---------- SUPPLIED DATA
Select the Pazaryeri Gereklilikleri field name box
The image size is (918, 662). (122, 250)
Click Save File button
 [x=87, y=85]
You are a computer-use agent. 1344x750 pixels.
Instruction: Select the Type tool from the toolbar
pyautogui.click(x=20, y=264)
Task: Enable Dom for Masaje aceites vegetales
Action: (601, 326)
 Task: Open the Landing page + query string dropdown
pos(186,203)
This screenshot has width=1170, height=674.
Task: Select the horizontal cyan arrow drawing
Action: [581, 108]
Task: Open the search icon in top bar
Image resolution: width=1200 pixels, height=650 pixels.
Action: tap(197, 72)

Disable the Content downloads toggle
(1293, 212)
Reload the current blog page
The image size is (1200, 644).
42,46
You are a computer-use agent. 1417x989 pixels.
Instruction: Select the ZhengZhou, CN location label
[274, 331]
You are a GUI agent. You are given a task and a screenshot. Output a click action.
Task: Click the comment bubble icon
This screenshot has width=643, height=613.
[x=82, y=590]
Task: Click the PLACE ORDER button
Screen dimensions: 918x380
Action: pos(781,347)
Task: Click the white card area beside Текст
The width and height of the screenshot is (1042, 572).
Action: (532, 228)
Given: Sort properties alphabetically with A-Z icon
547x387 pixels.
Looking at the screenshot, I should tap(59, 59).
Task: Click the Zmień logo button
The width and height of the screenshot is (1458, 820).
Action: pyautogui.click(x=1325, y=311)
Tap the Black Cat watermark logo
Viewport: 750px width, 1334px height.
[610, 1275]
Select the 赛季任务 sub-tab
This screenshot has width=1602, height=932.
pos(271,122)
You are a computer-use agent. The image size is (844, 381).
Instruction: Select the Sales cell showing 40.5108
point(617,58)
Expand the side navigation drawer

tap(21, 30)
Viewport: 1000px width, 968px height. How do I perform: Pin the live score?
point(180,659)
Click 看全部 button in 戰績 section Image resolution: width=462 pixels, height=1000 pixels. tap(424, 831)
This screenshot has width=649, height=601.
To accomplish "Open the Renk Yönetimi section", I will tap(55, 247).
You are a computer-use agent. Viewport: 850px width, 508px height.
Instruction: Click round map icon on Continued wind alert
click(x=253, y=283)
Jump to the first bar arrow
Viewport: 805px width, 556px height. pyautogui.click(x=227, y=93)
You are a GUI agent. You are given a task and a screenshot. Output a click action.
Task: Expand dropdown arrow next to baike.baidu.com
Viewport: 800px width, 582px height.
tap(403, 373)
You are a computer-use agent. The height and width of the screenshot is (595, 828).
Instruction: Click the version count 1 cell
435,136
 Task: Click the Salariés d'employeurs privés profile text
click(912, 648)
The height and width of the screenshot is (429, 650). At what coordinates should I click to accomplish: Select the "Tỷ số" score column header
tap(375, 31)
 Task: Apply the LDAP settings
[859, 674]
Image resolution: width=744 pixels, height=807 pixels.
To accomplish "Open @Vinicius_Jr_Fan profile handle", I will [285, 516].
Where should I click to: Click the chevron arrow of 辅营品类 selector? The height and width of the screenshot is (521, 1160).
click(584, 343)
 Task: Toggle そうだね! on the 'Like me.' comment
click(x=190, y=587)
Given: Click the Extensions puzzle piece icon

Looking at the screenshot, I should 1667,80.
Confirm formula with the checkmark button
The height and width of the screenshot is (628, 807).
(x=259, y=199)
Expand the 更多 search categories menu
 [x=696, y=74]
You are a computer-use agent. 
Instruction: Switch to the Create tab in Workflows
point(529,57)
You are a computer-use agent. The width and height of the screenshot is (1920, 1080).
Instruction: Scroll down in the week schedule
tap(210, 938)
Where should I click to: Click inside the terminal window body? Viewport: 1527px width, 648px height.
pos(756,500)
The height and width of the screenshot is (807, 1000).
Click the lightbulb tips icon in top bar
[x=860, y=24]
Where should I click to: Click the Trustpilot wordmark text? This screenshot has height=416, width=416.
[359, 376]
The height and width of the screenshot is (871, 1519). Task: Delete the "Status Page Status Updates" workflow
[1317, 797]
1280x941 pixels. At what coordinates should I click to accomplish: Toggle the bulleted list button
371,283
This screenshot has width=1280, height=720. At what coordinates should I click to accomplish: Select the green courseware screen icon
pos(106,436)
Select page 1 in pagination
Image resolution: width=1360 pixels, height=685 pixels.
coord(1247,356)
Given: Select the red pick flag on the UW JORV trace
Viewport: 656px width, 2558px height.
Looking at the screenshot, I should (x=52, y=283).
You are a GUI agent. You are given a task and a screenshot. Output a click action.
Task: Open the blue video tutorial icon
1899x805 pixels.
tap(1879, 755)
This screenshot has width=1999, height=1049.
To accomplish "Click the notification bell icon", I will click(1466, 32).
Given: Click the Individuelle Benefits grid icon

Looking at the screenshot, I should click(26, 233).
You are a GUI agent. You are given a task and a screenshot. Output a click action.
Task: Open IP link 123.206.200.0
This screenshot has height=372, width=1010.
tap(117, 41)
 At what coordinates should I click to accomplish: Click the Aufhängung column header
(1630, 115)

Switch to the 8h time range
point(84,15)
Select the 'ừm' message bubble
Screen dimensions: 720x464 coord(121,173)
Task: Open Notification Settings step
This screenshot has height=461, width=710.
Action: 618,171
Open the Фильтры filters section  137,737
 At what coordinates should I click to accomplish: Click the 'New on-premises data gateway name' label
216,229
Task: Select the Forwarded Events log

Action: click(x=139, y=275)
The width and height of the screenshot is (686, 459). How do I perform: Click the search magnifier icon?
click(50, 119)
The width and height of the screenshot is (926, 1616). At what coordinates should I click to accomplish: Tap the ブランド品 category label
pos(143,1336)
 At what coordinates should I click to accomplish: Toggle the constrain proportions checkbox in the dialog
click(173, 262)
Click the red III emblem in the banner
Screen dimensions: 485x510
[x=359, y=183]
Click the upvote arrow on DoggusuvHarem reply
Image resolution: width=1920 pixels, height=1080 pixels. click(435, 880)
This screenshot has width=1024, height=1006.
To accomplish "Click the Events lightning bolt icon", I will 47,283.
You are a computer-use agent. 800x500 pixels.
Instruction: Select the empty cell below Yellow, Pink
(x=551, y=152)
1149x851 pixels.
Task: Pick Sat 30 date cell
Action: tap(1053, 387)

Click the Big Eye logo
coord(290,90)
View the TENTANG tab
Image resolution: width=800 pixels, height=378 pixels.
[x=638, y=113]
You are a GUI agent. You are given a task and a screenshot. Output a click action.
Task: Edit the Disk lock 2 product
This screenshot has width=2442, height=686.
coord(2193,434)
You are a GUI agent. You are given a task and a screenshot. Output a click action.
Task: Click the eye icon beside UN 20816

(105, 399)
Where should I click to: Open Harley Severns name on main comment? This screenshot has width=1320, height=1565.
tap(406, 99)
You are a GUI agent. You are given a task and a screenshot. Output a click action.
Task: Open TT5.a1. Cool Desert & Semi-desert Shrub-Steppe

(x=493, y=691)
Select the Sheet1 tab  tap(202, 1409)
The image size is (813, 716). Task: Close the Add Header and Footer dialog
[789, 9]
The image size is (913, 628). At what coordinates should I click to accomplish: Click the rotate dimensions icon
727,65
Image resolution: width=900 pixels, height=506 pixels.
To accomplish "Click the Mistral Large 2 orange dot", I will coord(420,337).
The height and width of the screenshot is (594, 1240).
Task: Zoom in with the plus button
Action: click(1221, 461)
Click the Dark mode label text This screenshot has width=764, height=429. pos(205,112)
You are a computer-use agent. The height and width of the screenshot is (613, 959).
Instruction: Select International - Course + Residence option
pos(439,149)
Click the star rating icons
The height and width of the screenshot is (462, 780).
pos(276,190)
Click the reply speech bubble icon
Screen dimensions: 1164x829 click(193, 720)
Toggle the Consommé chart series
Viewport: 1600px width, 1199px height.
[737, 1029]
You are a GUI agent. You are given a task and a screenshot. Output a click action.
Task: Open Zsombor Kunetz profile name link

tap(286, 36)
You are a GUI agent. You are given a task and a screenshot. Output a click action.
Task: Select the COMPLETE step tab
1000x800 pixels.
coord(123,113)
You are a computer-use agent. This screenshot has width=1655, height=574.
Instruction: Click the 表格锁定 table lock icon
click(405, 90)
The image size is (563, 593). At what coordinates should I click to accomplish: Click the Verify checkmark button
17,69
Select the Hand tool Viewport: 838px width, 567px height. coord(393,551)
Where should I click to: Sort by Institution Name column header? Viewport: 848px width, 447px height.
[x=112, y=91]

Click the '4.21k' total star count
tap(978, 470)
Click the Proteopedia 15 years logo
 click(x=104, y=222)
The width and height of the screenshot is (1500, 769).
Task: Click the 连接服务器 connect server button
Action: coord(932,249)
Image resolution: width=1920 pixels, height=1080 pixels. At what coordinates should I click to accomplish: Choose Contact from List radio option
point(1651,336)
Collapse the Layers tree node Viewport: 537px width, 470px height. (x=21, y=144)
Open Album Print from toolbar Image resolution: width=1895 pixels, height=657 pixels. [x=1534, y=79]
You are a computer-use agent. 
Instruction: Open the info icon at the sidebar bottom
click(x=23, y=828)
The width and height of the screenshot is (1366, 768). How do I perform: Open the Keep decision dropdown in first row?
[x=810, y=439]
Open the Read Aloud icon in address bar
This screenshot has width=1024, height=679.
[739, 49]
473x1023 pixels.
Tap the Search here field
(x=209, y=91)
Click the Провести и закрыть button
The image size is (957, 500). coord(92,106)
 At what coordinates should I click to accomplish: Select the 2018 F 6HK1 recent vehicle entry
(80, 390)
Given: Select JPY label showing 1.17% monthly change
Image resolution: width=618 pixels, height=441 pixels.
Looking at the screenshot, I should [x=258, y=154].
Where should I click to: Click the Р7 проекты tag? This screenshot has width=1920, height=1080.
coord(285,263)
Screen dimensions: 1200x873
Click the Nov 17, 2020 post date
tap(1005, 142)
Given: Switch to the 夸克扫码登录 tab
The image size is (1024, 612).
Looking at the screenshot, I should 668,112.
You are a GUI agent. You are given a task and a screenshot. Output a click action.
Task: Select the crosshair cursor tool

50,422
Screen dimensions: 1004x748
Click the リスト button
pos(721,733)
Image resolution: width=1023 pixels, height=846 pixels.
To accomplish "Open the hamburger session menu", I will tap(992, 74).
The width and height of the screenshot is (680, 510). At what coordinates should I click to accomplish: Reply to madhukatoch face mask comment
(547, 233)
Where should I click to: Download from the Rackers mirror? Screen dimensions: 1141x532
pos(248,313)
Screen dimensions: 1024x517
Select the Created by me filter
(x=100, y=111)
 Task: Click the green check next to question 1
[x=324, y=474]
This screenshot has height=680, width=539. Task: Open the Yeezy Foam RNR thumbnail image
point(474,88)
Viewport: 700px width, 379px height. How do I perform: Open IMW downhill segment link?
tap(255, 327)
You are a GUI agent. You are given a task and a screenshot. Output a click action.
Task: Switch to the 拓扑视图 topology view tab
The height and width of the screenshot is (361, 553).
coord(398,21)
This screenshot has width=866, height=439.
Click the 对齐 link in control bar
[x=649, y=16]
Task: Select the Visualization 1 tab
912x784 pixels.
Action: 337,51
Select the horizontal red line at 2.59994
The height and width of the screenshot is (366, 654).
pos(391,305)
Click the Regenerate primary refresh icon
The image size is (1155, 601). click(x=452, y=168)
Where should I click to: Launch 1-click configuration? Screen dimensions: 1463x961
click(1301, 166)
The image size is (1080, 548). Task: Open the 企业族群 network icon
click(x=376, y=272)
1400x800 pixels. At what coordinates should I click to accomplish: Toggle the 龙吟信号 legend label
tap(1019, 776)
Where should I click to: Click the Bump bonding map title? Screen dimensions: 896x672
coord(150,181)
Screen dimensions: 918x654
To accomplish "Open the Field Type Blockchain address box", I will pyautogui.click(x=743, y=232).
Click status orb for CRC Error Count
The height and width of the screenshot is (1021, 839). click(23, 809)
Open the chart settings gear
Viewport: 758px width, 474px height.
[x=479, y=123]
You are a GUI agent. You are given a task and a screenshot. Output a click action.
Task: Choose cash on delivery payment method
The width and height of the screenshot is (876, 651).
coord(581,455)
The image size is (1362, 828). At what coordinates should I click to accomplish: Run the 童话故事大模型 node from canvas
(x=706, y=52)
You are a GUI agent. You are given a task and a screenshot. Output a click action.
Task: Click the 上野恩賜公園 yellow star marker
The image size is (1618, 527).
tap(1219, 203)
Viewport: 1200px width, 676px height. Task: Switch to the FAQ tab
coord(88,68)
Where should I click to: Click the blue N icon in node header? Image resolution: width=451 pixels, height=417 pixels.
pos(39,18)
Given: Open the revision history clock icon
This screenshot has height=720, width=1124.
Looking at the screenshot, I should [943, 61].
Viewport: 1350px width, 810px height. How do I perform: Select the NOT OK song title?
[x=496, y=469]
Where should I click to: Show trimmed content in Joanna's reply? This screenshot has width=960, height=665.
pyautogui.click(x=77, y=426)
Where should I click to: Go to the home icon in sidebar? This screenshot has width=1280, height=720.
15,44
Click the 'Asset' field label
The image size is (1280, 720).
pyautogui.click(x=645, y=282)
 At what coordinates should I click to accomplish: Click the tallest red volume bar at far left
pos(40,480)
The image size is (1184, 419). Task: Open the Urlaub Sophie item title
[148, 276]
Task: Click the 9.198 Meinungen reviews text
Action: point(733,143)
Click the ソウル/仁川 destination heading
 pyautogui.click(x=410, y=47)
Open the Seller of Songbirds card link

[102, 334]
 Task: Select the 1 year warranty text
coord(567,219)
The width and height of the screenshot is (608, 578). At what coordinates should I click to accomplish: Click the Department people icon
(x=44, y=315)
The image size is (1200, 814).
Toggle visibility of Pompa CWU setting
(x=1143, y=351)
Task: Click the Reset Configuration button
--------------------
* **ASSIGNMENT**
Filter the records above for the string "section" and copy each matching line.

* **PROBLEM SOLUTION**
Click 看全部 button in 戰績 section Image resolution: width=462 pixels, height=1000 pixels. tap(424, 831)
To accomplish "Open the Renk Yönetimi section", I will tap(55, 247).
Open the Фильтры filters section  137,737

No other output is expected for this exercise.